British Military Forces
- "Standard service rifle. Reasonably accurate and powerful, but watch your shots - clip size is only 5 rounds."
- — Description
The Thorneycroft-Farquhar M1905, also referred to as the Thorneycroft Carbine, is a British semi-automatic rifle used primarily by the British Military forces.
The brainchild of James Baird Thorneycroft, the Thorneycroft rifle began life as a bolt-action rifle. The design was unique in that the feeding system was placed behind the trigger - thus giving birth to the "bullpup" configuration. The first prototypes were ultimately rejected by the British Army, but it was his collaboration with one Moubray Gore Farquhar in 1905 that would result in his first successful entry rifle. The semi-automatic Thorneycroft-Farquhar M1905 entered service with the British Army on the 5th November, 1906.
It has a five-round magazine capacity, which is reloaded moderately fast. However, the raw power of the Thorneycroft-Farquhar M1905 makes it a good choice for close-quarters engagements. It is very loud, making it useless for stealth, but a decent weapon to carry in case of detection. Because it is heavy, though, it is recommended that the player carries a lighter weapon.

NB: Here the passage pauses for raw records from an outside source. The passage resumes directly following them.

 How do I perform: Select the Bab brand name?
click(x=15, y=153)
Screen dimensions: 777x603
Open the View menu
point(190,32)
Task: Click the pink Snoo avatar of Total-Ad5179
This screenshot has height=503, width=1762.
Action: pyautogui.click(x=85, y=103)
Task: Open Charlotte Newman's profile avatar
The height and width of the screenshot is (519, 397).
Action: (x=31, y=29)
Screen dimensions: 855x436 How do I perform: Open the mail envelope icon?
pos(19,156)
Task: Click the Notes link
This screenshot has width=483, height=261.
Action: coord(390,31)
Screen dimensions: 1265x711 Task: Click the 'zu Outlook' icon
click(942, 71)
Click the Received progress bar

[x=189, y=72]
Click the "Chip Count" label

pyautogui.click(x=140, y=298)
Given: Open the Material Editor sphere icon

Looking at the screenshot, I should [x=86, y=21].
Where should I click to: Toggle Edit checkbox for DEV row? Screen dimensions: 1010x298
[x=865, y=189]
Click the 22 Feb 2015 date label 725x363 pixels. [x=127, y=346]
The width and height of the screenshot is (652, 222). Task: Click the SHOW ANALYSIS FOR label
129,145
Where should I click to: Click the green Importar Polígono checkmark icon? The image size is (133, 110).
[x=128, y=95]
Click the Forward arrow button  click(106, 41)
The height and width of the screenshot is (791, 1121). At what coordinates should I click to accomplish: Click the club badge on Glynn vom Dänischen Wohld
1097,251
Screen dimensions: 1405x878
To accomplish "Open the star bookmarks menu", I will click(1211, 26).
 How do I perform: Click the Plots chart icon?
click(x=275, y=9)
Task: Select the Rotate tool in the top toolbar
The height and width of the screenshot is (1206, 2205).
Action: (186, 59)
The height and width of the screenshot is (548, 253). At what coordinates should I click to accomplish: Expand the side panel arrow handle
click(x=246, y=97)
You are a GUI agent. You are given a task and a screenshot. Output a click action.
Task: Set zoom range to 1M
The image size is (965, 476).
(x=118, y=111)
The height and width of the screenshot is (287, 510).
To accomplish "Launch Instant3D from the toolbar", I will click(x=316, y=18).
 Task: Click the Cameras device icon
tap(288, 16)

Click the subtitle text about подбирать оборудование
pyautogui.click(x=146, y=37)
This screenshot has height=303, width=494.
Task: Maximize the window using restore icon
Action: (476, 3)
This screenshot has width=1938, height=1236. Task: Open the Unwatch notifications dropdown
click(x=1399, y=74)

The Thorneycroft-Farquhar M1905 is generally a 1-shot kill at close ranges. At a distance, it may be up to a 3 - 4 shot kill. It does not have a lot of recoil, and therefore can be fired in continuation easily. The amount of shots fired should be controlled, however, due to the long reload time. Ideally, the player should only use the weapon when they need to, as abusing it will prove costly if engaged in a firefight whilst reloading.
Ammunition for the Thorneycroft-Farquhar M1905 is somewhat frequent. Soldiers carry it's ammunition often, as do certain Police units. Guards may also carry ammunition for it, but the player should not rely on them to have the correct ammunition on their person.
The Thorneycroft-Farquhar M1905 is based upon the real-life Thorneycroft rifle, which was designed by James Baird Thorneycroft. His actual rifle designs were all bolt-action, and it is indeed true that he collaborated with Moubray Farquhar in 1905, but this collaboration in reality ended in a rejection from the British War Office.